Proprio le polemiche, però, aveva rallentato l’operazione e al momento il deal – che in ogni caso Angelucci dovrebbe segnalare ad Agcom – non è stato finalizzato. Resta il fatto che maggioranza e governo – ovviamente non ostili all’iniziativa di un parlamentare amico – non si sono mai opposti. Anche se qualcuno racconta che alla fine il senatore sia stato invitato a soprassedere. Non fosse altro perché già ora la maggioranza può contare, oltre che sulle tre testate di Angelucci, sulla vicinanza di Mediaset e sul sostanziale controllo della Rai. Insomma, il messaggio che sarebbe arrivato, forse addirittura da Palazzo Chigi, è che, almeno per ora, non serviva e non serve un’altra “bocca di fuoco”.
Resta il fatto che la legge sulla concentrazione è ancora ferma agli standard fissati negli anni Ottanta. Nella segnalazione Agcom consiglia di riformare la norma «al fine di non trascurare la complessità ed eterogeneità delle modalità di diffusione e fruizione dell’informazione, per le quali, tra l’altro, esistono più indici di rilevazione, non omogenei, relativi a copie diffuse cartacee, copie diffuse digitali e, per le testate online, audience dei rispettivi siti e applicazioni». Per la tutela del pluralismo l’autorità raccomanda di affidarsi a «indicatori in grado di adattarsi ai mutevoli contesti di mercato», nello specifico «offerta di servizi a contenuto editoriale» e «altre attività qualificabili come mera raccolta pubblicitaria».

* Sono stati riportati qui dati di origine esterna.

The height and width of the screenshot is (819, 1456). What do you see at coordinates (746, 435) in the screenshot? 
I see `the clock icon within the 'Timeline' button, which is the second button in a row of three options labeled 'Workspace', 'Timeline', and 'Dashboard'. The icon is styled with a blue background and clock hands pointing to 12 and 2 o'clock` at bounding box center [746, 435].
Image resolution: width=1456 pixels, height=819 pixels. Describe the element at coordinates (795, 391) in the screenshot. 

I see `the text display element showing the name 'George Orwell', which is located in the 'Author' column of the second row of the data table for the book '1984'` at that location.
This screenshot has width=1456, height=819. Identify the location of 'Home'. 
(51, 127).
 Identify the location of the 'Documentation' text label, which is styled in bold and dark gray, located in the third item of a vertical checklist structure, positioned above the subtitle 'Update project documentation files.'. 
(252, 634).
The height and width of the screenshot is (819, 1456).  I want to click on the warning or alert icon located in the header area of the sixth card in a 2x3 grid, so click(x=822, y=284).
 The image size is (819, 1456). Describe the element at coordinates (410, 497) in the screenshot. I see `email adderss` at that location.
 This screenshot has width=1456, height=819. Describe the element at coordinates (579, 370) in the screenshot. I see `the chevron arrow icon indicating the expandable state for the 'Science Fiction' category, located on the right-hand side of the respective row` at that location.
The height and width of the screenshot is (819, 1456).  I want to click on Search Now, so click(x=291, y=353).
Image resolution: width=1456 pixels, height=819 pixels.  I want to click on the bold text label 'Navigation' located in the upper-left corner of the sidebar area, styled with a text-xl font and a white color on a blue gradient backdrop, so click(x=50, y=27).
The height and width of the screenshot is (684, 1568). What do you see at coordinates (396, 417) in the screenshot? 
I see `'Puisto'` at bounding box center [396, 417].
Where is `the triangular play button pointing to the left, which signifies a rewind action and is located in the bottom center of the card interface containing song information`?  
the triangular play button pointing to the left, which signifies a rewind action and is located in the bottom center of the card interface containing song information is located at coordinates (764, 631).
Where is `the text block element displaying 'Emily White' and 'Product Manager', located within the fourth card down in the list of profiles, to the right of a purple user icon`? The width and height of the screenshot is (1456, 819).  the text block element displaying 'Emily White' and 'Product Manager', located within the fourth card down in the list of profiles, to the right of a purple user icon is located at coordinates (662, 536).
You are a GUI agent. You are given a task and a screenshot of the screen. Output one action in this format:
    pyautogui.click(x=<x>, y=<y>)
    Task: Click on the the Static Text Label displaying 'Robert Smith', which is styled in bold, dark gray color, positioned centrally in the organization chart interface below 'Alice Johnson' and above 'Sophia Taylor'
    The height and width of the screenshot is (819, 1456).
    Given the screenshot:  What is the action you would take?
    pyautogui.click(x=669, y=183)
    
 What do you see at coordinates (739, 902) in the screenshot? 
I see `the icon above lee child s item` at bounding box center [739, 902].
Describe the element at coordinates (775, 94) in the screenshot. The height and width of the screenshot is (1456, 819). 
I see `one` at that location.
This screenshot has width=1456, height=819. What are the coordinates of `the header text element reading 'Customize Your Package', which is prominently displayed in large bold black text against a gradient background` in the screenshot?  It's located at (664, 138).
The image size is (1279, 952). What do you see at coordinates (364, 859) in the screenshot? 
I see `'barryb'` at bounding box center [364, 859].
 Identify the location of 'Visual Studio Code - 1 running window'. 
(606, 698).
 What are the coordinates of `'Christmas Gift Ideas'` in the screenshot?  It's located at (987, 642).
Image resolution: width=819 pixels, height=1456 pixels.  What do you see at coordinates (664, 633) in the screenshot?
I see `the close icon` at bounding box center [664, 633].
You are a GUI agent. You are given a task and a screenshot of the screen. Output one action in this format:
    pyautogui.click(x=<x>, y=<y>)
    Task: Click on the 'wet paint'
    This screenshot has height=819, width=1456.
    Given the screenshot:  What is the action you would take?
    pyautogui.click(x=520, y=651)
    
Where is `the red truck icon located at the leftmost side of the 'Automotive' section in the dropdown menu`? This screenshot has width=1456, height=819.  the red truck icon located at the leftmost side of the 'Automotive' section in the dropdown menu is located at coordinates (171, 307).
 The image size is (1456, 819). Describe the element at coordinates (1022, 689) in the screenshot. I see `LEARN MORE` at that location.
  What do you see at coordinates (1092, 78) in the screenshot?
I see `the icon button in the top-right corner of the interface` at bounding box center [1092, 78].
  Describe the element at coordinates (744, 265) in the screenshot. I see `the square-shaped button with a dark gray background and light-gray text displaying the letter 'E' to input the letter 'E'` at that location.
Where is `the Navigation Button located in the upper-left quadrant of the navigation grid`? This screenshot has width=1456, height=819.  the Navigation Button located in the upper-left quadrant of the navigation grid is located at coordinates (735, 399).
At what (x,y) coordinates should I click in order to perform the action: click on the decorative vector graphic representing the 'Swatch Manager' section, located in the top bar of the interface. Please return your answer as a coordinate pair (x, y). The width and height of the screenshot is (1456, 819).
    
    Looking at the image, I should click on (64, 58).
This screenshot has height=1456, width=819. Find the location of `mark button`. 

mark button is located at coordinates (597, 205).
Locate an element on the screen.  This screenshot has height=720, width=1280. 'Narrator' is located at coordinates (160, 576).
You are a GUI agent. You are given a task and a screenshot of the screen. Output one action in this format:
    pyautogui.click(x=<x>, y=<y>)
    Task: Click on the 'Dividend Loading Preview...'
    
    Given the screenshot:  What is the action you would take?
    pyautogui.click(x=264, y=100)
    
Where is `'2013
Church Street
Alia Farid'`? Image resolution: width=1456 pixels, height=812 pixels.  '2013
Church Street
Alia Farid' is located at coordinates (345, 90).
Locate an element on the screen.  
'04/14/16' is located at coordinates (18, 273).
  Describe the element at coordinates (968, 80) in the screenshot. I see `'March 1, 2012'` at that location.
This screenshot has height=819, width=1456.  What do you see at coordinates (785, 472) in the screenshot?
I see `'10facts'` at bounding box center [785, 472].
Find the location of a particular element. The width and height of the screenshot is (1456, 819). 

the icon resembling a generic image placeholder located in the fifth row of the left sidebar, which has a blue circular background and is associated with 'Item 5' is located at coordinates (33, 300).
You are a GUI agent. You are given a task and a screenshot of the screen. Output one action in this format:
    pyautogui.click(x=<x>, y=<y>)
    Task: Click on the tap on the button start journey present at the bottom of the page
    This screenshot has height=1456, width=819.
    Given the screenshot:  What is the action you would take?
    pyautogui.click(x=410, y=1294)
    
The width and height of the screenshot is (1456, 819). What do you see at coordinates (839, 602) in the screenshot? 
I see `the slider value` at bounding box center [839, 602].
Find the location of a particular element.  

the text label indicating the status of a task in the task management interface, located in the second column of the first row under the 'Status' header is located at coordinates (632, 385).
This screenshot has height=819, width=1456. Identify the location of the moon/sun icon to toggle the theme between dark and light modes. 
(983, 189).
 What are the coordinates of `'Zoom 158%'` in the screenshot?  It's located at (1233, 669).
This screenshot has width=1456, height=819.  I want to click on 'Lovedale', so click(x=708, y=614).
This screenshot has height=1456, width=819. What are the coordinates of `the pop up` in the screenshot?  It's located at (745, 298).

In un’altra delibera che tocca sempre il tema della concentrazione, facendo riferimento al Tusma, il testo unico che regolamenta la materia, si citano i limiti economici – quantificati nella fetta di ricavi percepiti rispetto al totale del mercato – per identificare una posizione di potere di mercato e quelli tecnici, che riguardano le autorizzazioni di trasmissione di programmi televisivi e radiofonici.
Ma spingere perché la legge venga riformata rischia di essere un’arma a doppio taglio per l’opposizione. «Credo che sia sacrosanto quello che il presidente Lasorella ha detto, fa parte di una riflessione che molti di noi hanno fatto in questo periodo. Il sistema dell’editoria sta cambiando in maniera vorticosa e la legge è del 1987» ha detto in un’intervista all’agenzia Gea Alberto Barachini.
Il sottosegretario all’Editoria però non sfiora nella sua risposta il tema della concentrazione, raccomandando di rivedere la norma per restare al passo con la digitalizzazione. «Può essere un’occasione per introdurre paletti, norme, regole che difendano l’informazione professionale, che tutelino il lavoro e in qualche modo ci proteggano dagli sviluppi non necessariamente virtuosi della tecnologia». Insomma, a parole la disponibilità a mettere mano al testo c’è, ma quale possa essere il risultato di una legge ritoccata dalla destra è tutto da vedere.